I'm an antiques dealer for this generation and the next. Being part of the history of works of art as they pass through hands and through time is an honor.
Have you ever been absolutely compelled to buy something? To where the piece spoke to you? Drew you in. Took hold of you and wouldn't let go. Well, it happened to me. This is a story about my introduction to the world of Old Master painting.
It was a very early Saturday morning and I was checking out the offerings of a dealer friend from Massachusetts. Looking over his inventory and seeing much that I liked, but nothing I loved until I came across a painting that was still in its box. I asked about it and he commented to me that he had just purchased it the night before from another dealer. Who doesn't like fresh merchandise? So I asked to see it and he said, "Oh, Heather, that's not for you. It's an old painting of Joan of Arc". I asked again and he unwrapped the painting. That was all it took. Other dealers began to circle around me as I held up the painting for examination. Each with their own commentary on the age, subject, condition and so on. Each giving me a quizzical look wondering why I'd be looking at it. As I was known primarily for dealing in picture frames, the frame on this painting wasn't much to speak of. A Dutch style moulding dating from the early 1900's. Still I held on to it. Knowing that if I loosened my grasp, one of my associates could swoop in and grab the painting for themselves. So I held on, or rather it held me. Without haggling, I paid my friend and hopped in the first taxi I could hail and headed downtown to my apartment. And so began my project.
First would come a true assessment of the painting and that could only come from seeing it out of the frame and from a proper cleaning. My painting restorer is an expert in Old Masters (little did I know) and he was pleased to take on the project. After seeing the work out of the frame and a proper cleaning, it turned out to be a lot older than any of us suspected. Rather than being from the 1800's and a Continental portrait of Joan of Arc, it was from the 1500's and an Italian portrait of Saint Michael. Wow! Three hundred years earlier and a different sex!
Saint Michael is portrayed in a bejeweled armor, holding the balance scale, his sword and shield by his side. Looks like we all could have used a bit more coffee before making up our minds that early Saturday morning! Turns out, the painting was re-lined at some point in the early 1900's, framed by a Massachusetts framer and offered through a Montreal gallery. The relining and new stretcher are truly first rate with a mid stretcher bar on a painting that measures approximately 17" x 21". The Montreal gallery may have commissioned the work or handled the piece afterwards as their stamp is visible on the stretcher bar. The framer's label is still visible on the backing paperboard on the work. All great clues to ascertaining the identity of the artist, but all less than helpful.

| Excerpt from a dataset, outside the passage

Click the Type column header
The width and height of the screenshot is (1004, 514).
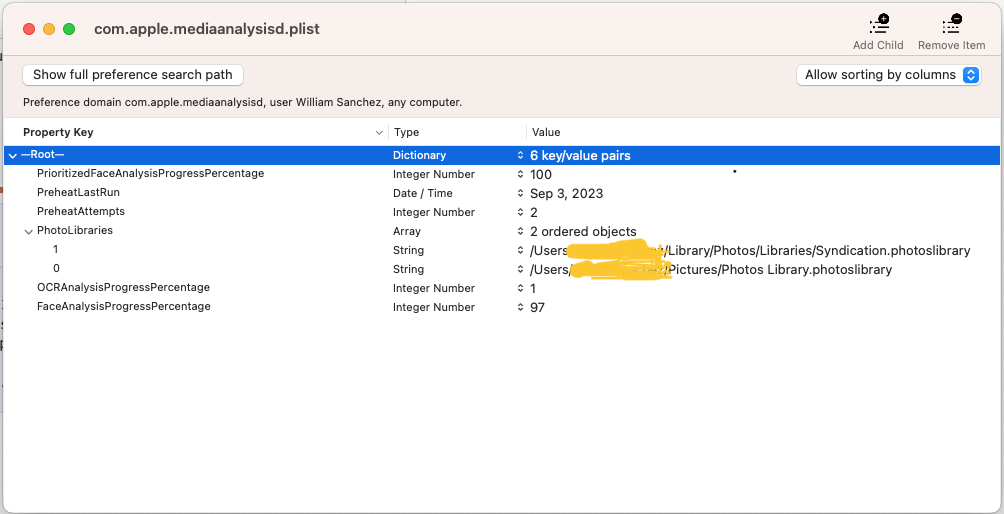(406, 132)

As I am not an expert in Old Master painting, I really don't have an opinion on painting styles. Sure, I could look through a few coffee table books and say, "Gee, it looks like a Titian". But that really would not hold water. I researched the gallery. It closed sometime in the 1930's. I researched the framer. Only came up with a listing in the newspaper of the time. I researched the researcher who wrote their thesis on the gallery. She recommended that I read her 2000 page thesis. Written entirely in French. Dead ends? Of course not. There is always a way if you are willing.
So, I enlisted the help of an expert. An armor society in the United Kingdom. Their expert gladly offered his opinion of the armor, for a small fee. With this new information and some clues, I'm headed off in another direction to better understand my painting.
Now, some of you may be thinking, "Why not show some photos to one of the big auction houses?" A good idea. If you know how to speak directly with the expert. There are many levels in an auction house and getting up to the top level is not as simple as sending an email. So, perhaps some of you may be thinking, "Why not just show the painting to an expert?" Another good idea. If you know THE expert. For there are many experts. Many. And finding the right expert is almost as difficult as researching an unsigned Italian Old Master painting from the 1500's. So, I'll take my chances with me.